(Stored data)
--- --- ---
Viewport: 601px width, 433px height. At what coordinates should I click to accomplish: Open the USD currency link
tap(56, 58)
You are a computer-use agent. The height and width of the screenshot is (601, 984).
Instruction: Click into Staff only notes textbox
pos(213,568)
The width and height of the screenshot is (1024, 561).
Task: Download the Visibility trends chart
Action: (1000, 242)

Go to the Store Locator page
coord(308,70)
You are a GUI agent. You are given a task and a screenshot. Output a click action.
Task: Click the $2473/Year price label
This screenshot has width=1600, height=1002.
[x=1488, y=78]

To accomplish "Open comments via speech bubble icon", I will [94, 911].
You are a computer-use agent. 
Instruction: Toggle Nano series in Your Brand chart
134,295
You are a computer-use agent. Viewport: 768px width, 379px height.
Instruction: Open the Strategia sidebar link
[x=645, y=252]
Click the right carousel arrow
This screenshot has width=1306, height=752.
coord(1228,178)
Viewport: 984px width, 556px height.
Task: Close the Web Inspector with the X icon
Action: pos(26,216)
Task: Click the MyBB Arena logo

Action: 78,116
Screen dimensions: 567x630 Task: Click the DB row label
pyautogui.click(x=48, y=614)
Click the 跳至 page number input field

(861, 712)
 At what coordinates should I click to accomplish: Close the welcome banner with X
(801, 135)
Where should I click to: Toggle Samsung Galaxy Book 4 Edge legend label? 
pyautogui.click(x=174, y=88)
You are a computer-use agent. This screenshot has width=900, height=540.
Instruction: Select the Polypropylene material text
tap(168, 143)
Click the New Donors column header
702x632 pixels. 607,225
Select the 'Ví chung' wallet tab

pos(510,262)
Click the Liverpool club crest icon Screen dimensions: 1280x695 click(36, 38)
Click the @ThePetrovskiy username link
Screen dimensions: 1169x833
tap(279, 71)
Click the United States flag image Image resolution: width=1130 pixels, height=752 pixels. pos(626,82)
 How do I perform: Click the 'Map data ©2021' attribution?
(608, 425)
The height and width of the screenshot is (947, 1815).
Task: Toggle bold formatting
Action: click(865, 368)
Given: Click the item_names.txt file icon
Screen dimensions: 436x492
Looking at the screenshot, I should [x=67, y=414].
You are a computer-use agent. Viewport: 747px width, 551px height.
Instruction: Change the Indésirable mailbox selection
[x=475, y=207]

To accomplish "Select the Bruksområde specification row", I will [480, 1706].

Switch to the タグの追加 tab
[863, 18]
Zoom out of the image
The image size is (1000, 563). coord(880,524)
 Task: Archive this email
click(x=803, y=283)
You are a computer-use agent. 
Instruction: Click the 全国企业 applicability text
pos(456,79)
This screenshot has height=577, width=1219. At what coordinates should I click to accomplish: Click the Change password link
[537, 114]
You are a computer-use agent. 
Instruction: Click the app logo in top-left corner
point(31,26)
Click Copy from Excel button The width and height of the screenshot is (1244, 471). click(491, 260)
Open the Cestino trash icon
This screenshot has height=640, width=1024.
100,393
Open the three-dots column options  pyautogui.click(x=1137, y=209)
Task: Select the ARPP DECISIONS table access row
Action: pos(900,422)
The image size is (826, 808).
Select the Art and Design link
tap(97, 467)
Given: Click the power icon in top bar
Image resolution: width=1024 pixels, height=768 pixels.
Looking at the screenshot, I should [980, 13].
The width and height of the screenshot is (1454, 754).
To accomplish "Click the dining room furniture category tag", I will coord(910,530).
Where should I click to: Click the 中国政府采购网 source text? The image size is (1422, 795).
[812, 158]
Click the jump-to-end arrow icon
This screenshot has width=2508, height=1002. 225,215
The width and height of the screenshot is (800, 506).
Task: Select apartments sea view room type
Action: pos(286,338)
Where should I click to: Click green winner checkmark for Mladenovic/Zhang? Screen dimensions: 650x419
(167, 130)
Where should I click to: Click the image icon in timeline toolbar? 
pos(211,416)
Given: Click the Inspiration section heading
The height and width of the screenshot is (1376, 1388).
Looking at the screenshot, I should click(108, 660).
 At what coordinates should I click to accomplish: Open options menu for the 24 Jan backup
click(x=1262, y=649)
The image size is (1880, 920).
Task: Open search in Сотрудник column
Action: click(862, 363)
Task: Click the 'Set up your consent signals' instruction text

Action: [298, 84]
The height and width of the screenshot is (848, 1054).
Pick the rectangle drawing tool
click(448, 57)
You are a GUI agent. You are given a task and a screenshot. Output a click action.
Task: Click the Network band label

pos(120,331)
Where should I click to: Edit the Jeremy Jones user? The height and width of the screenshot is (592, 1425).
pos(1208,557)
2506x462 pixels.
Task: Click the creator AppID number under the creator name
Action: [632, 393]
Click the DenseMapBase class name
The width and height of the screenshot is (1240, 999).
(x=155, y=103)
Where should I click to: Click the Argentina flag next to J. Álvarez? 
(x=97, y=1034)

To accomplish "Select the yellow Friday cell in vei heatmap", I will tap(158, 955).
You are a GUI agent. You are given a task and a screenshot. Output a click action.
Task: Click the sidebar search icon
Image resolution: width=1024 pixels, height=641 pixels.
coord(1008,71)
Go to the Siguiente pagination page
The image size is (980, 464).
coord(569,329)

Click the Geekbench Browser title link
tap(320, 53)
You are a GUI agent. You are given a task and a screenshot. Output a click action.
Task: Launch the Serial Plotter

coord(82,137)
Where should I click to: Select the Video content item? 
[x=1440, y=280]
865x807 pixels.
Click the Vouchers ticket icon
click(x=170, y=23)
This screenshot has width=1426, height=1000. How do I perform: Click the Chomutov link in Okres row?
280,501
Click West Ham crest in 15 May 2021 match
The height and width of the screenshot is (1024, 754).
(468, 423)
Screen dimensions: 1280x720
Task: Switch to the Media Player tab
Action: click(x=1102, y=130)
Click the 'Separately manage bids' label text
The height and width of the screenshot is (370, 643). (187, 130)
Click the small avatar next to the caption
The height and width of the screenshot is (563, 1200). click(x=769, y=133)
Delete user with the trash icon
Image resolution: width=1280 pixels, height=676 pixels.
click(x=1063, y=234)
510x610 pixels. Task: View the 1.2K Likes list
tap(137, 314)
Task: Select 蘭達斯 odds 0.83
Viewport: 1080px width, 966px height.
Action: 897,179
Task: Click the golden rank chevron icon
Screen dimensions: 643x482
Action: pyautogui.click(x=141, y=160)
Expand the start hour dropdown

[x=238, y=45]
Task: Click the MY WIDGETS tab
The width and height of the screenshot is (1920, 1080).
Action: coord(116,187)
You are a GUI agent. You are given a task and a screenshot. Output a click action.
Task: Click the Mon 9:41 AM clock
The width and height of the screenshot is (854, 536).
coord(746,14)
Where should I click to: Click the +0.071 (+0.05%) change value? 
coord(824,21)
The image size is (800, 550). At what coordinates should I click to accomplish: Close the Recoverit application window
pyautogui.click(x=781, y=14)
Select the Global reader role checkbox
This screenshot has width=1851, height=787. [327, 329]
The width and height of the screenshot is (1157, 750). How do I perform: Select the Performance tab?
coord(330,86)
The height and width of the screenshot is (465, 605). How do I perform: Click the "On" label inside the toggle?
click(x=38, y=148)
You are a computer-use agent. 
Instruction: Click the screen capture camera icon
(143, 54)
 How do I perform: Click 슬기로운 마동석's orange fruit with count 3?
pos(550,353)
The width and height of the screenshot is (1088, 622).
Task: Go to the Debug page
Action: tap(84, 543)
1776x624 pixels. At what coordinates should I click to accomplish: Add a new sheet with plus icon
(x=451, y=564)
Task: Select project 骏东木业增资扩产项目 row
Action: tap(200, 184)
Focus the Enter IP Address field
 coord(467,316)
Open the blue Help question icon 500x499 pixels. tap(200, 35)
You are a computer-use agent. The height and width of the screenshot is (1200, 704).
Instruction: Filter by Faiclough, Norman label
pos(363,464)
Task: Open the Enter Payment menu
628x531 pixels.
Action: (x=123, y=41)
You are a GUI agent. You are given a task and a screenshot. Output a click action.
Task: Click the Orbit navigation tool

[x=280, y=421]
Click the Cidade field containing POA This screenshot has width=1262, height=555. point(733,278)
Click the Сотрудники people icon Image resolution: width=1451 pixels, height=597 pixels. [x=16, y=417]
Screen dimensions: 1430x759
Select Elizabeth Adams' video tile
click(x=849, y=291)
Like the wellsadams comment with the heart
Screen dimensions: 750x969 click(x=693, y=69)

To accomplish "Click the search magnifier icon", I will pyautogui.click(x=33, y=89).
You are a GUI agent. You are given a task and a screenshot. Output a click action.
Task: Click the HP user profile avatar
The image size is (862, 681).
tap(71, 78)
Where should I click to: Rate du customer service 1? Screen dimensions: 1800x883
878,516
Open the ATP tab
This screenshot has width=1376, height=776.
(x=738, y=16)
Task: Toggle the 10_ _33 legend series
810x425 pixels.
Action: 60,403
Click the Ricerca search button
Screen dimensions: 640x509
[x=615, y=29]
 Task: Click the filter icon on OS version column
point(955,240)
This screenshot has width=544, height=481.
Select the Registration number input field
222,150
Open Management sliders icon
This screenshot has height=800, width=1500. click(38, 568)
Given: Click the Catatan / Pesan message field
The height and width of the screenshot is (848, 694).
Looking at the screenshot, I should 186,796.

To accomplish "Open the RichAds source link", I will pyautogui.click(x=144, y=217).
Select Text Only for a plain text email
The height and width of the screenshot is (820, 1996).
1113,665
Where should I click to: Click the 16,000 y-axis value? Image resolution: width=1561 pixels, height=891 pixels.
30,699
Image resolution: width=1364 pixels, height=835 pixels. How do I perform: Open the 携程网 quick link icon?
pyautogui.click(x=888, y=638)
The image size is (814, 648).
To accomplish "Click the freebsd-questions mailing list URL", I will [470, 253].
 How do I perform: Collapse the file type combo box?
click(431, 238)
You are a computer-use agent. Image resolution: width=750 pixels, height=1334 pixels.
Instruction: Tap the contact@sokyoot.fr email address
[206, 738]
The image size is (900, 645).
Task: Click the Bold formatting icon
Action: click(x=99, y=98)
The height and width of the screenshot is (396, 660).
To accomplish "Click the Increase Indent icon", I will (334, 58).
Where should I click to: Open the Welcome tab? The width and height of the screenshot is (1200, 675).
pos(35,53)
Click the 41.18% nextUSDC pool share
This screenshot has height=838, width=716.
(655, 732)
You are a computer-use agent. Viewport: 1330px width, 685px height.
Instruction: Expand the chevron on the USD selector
--- --- ---
**PROBLEM STATEMENT**
Reproduce exactly every line that sits between the start of the entries and the line bearing "Click the United", counting both of those lines.

**WRITTEN SOLUTION**
Viewport: 601px width, 433px height. At what coordinates should I click to accomplish: Open the USD currency link
tap(56, 58)
You are a computer-use agent. The height and width of the screenshot is (601, 984).
Instruction: Click into Staff only notes textbox
pos(213,568)
The width and height of the screenshot is (1024, 561).
Task: Download the Visibility trends chart
Action: (1000, 242)

Go to the Store Locator page
coord(308,70)
You are a GUI agent. You are given a task and a screenshot. Output a click action.
Task: Click the $2473/Year price label
This screenshot has width=1600, height=1002.
[x=1488, y=78]

To accomplish "Open comments via speech bubble icon", I will [94, 911].
You are a computer-use agent. 
Instruction: Toggle Nano series in Your Brand chart
134,295
You are a computer-use agent. Viewport: 768px width, 379px height.
Instruction: Open the Strategia sidebar link
[x=645, y=252]
Click the right carousel arrow
This screenshot has width=1306, height=752.
coord(1228,178)
Viewport: 984px width, 556px height.
Task: Close the Web Inspector with the X icon
Action: pos(26,216)
Task: Click the MyBB Arena logo

Action: 78,116
Screen dimensions: 567x630 Task: Click the DB row label
pyautogui.click(x=48, y=614)
Click the 跳至 page number input field

(861, 712)
 At what coordinates should I click to accomplish: Close the welcome banner with X
(801, 135)
Where should I click to: Toggle Samsung Galaxy Book 4 Edge legend label? 
pyautogui.click(x=174, y=88)
You are a computer-use agent. This screenshot has width=900, height=540.
Instruction: Select the Polypropylene material text
tap(168, 143)
Click the New Donors column header
702x632 pixels. 607,225
Select the 'Ví chung' wallet tab

pos(510,262)
Click the Liverpool club crest icon Screen dimensions: 1280x695 click(36, 38)
Click the @ThePetrovskiy username link
Screen dimensions: 1169x833
tap(279, 71)
Click the United States flag image Image resolution: width=1130 pixels, height=752 pixels. pos(626,82)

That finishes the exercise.